How do we make sense of this film then? If only for the fact that we have a film that dares question the heroism of those whose names are already inscribed in the histories and consciousness of this republic, then we can praise and be in awe of the filmmakers behind Goyo. Having said that, I’m left with this persistent pain in my mind and heart: If there is no worth to the deeds and life of Gregorio del Pilar, why make a film about him? The way to national debate is an expensive enterprise, indeed.

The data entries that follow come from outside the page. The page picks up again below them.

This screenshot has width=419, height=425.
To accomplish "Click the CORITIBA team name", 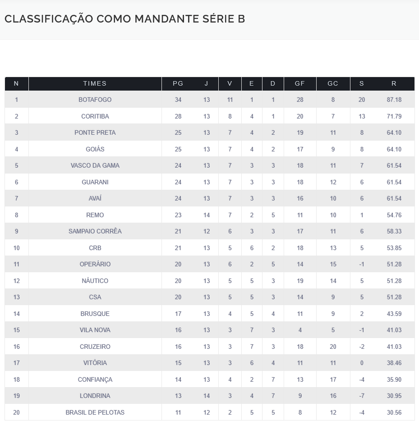I will (x=95, y=116).
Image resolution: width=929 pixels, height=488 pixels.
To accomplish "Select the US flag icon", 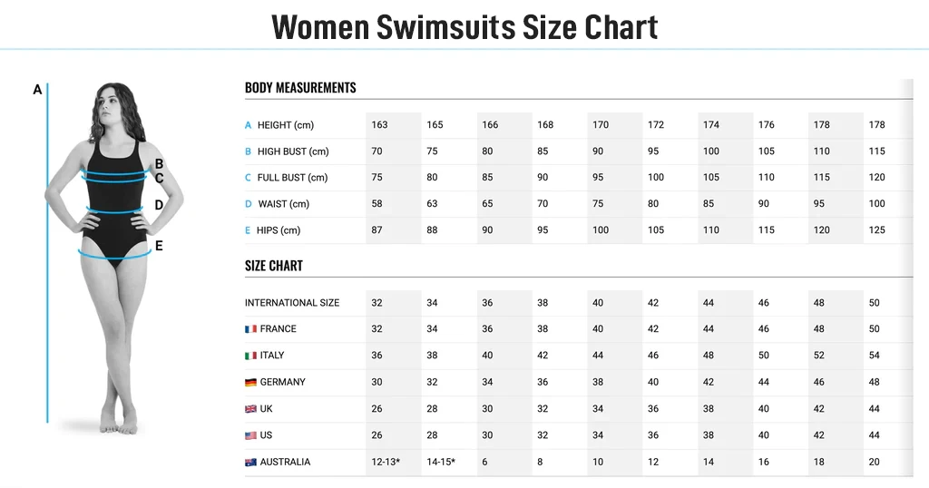I will pyautogui.click(x=250, y=435).
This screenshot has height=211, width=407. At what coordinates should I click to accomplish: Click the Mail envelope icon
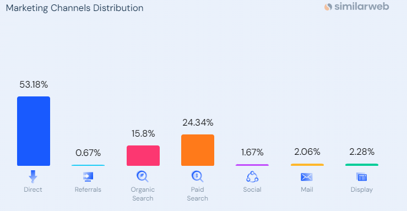[307, 177]
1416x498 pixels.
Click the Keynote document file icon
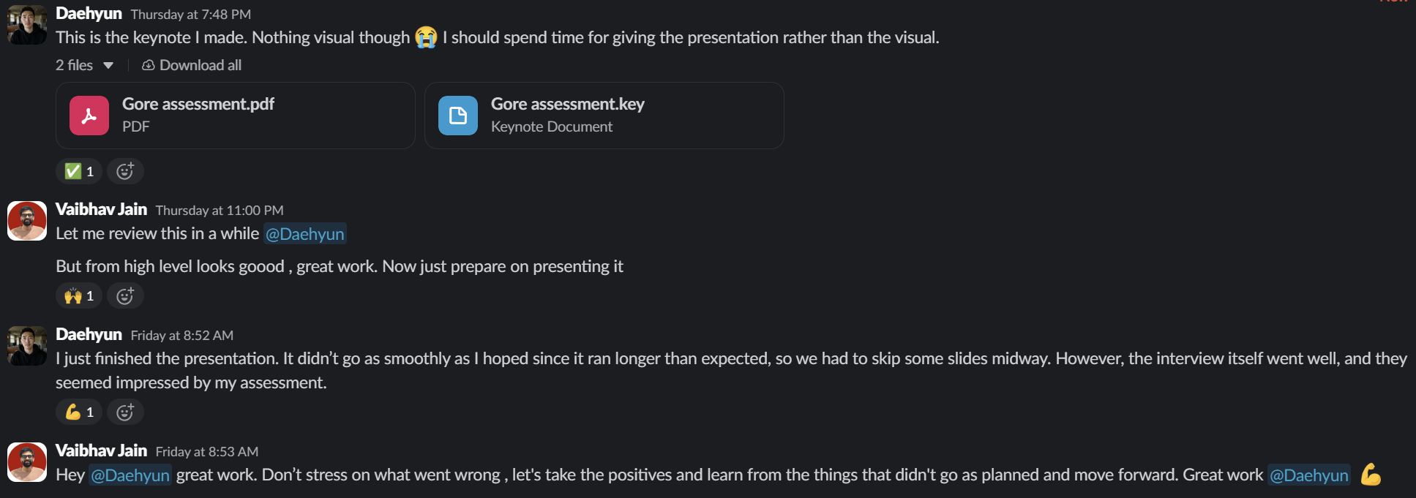coord(458,116)
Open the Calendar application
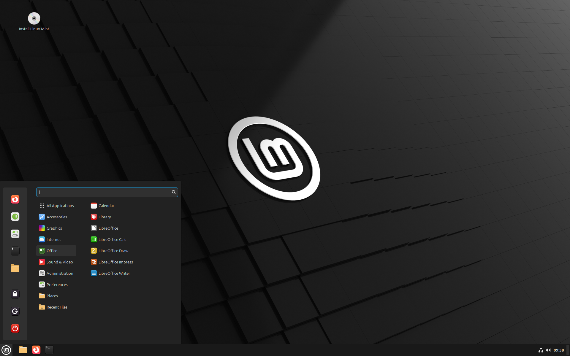 point(106,205)
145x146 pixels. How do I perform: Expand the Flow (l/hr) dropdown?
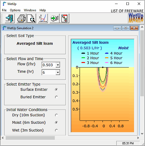[x=58, y=65]
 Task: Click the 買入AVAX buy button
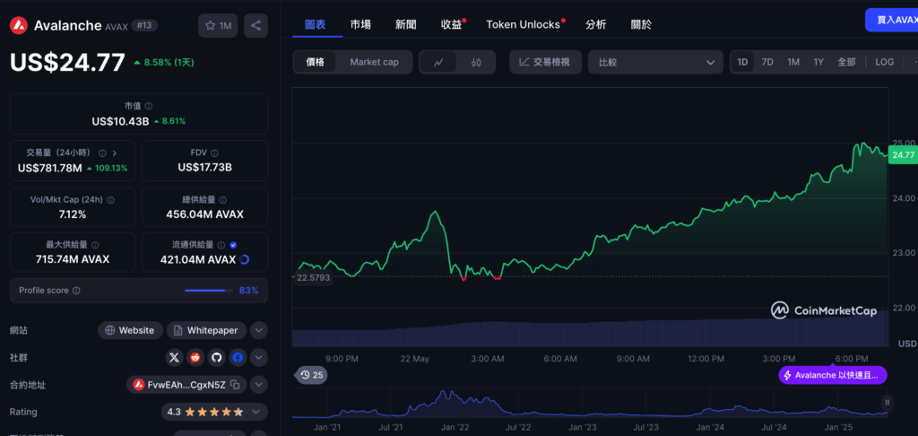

But if we are to believe what the film says, then, by all means, let us remove the name of Goyo from Fort Del Pilar, the location of the Philippine Military Academy, symbolically and geographically the putative last stand of this nation. Let us also bring down the statues of Gregorio del Pilar scattered all over Bulacan and other places. As for Aguinaldo and all the crimes ascribed to him and his regime, what does the raising of flag each year in Kawit still serve?
2 comments
I don’t think the film’s thesis is that Gregorio del Pilar is not a hero. I think the death scene in the end redeems the hero. It shows him loyal to the death in the beginning to Aguinaldo. As the film progresses, little by little questions himself as to where his true loyalties lie (as shown in his nightmares), and in the end realizes what he is fighting for.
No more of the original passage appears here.